Linha de telefone popular vai custar 9 reais

São Paulo

– A Agência Nacional de Telecomunicações (Anatel) pretende lançar, a partir de 2006, um serviço de telefonia popular, destinado a usuários de baixa renda. A previsão é de que a assinatura básica deste serviço custará apenas R$ 9, sem impostos, enquanto a assinatura, atualmente, passa de R$ 30 nos serviços convencionais. O serviço está previsto no Plano Geral de Metas de Universalização (PGMU), aprovado ontem pelo Conselho Diretor da agência e que será submetido à aprovação do Ministério das Comunicações e do presidente da República.

O plano prevê apenas a criação do serviço, e o detalhamento da proposta ainda será submetido a consulta pública.
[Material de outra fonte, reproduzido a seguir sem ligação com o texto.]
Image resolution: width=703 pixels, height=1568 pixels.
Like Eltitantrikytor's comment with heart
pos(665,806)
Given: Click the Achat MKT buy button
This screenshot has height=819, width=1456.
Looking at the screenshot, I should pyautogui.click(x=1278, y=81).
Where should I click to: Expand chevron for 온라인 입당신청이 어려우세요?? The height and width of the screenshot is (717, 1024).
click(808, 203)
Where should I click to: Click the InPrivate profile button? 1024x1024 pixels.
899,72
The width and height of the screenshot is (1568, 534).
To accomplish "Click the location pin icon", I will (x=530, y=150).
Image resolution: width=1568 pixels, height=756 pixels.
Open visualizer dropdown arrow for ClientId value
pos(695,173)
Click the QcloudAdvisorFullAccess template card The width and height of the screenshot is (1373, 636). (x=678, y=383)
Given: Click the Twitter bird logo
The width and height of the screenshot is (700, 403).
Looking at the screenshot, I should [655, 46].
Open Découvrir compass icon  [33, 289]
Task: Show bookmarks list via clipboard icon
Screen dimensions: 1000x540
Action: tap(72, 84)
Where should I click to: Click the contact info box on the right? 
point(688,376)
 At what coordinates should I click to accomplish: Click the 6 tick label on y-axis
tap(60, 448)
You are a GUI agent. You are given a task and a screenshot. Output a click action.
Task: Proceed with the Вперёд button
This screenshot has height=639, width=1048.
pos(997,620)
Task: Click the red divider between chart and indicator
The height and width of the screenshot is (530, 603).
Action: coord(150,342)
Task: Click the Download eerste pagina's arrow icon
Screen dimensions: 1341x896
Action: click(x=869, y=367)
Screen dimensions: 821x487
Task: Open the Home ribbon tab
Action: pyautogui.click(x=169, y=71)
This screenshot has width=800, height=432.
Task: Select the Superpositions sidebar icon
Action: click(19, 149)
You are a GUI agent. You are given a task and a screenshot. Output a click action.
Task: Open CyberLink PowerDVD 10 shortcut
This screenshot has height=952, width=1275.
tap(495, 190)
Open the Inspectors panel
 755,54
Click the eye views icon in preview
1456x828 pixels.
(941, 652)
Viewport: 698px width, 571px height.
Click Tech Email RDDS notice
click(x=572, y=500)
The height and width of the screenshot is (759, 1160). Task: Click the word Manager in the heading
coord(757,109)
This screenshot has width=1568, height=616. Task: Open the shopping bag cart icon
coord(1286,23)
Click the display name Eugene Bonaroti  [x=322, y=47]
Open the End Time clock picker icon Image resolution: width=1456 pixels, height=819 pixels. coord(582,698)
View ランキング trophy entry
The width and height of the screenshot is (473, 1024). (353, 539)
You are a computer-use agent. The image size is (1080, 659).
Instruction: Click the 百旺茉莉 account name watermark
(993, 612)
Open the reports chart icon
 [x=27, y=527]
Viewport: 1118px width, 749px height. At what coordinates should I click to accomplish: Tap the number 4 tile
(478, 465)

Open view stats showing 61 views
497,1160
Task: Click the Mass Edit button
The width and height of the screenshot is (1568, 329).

Segundo o vice-presidente da Anatel, Antônio Carlos Valente, se o governo optar por não incluir o serviço de baixa renda no PGMU, ele poderá tornar-se um serviço alternativo a ser oferecido pelas operadoras.

As ligações originadas nessas linhas populares seriam mais baratas, com tributação diferenciada. Elas poderiam ser pagas também com um cartão telefônico especial, permitindo que várias pessoas compartilhem a mesma linha. Mas as ligações provenientes das linhas convencionais para as linhas populares seriam mais caras. Com isso, os usuários mais ricos subsidiariam os mais pobres, segundo a Anatel. Em compensação, as tarifas de habilitação seriam até cinco vezes mais altas que as atuais para cobrir parte dos custos de instalação das empresas. Calcula-se esse custo em R$ 1,7 mil por terminal. As empresas poderiam demorar até 12 meses para instalar as linhas e teriam prazos maiores também para fazer consertos.

A versão final do PGMU determinou ainda que, até 2011, as operadoras de telefonia fixa terão de instalar acessos públicos à internet em todos os municípios brasileiros. Em compensação, a densidade de telefones públicos exigida das empresas no início de 2006 foi reduzida de 8 por mil para 6 por mil e a distância mínima entre os orelhões foi ampliada de 300 para 600 metros.